Bem de família convencional: proteção formal com requisitos e exceções

Por · Revisão: Rafael Toledo · Atualizado em 2026-08-06 · 3 fontes oficiais verificadas

Uma família pode destinar imóvel residencial e certos valores à proteção convencional prevista no Código Civil. A medida não é uma promessa de patrimônio intocável: depende de título formal, registro, limite de valor e respeito às dívidas e exceções legais. Esse regime voluntário não se confunde com a impenhorabilidade legal da Lei 8.009/1990. Comparar os dois evita a ideia enganosa de que escritura isolada elimina qualquer execução.

Instituição, limite de valor e registro

O art. 1.711 permite que cônjuges ou entidade familiar instituam bem de família por escritura pública ou testamento, até um terço do patrimônio líquido existente na data. Terceiro pode fazê-lo por testamento ou doação, com aceitação expressa dos beneficiários. Pelo art. 1.714, a instituição produz efeitos com o registro do título no Registro de Imóveis; a escritura, sozinha, não conclui a proteção registral.

Imóvel e valores que podem integrar o patrimônio

O art. 1.712 admite prédio residencial urbano ou rural, pertenças e acessórios, além de valores mobiliários cuja renda seja destinada à conservação do imóvel e ao sustento da família. O art. 1.713 limita esses valores ao preço do prédio na data da instituição e prevê individualização no instrumento. A finalidade residencial e familiar precisa aparecer no título.

Dívidas posteriores e exceções do art. 1.715

O bem convencional fica isento de execução por dívidas posteriores à instituição, exceto tributos relativos ao prédio e despesas de condomínio. A regra não apaga dívidas anteriores nem legitima fraude contra credores. Se houver execução nas exceções, o saldo deve preservar a finalidade familiar segundo o art. 1.715, ressalvada a solução judicial por motivo relevante.

Diferença para o bem de família da Lei 8.009

A Lei 8.009 protege o imóvel residencial próprio do casal ou da entidade familiar sem exigir a instituição convencional, mas contém exceções no art. 3º. O art. 5º trata da residência permanente e disciplina a situação de vários imóveis usados como residência. Por isso, resumir a proteção legal a “imóvel residencial único” omite regras importantes e não substitui a leitura das exceções.
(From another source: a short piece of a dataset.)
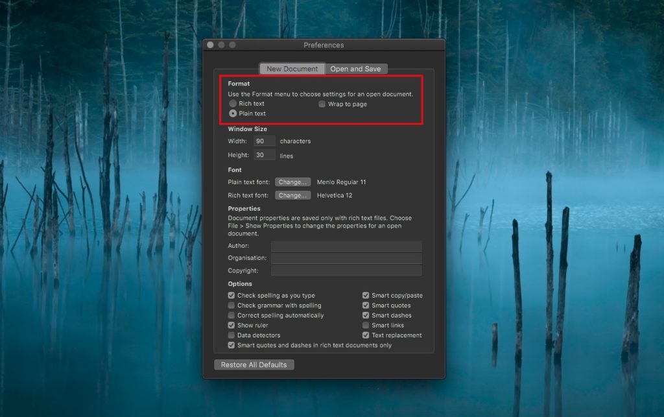Enable Data detectors
This screenshot has width=664, height=417.
pos(231,335)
Procedimento no Registro de Imóveis

Os arts. 260 a 265 da Lei de Registros Públicos disciplinam a publicação do edital, eventual reclamação e o registro do bem de família. O procedimento dá publicidade à instituição e permite examinar impedimentos; ele não serve para afastar credores anteriores por simples declaração unilateral.

Perguntas frequentes

O bem de família convencional impede qualquer penhora?

Não. Ele possui limite patrimonial, depende de registro, não apaga dívidas anteriores e admite execução por tributos do imóvel e despesas condominiais, além de não afastar fraude.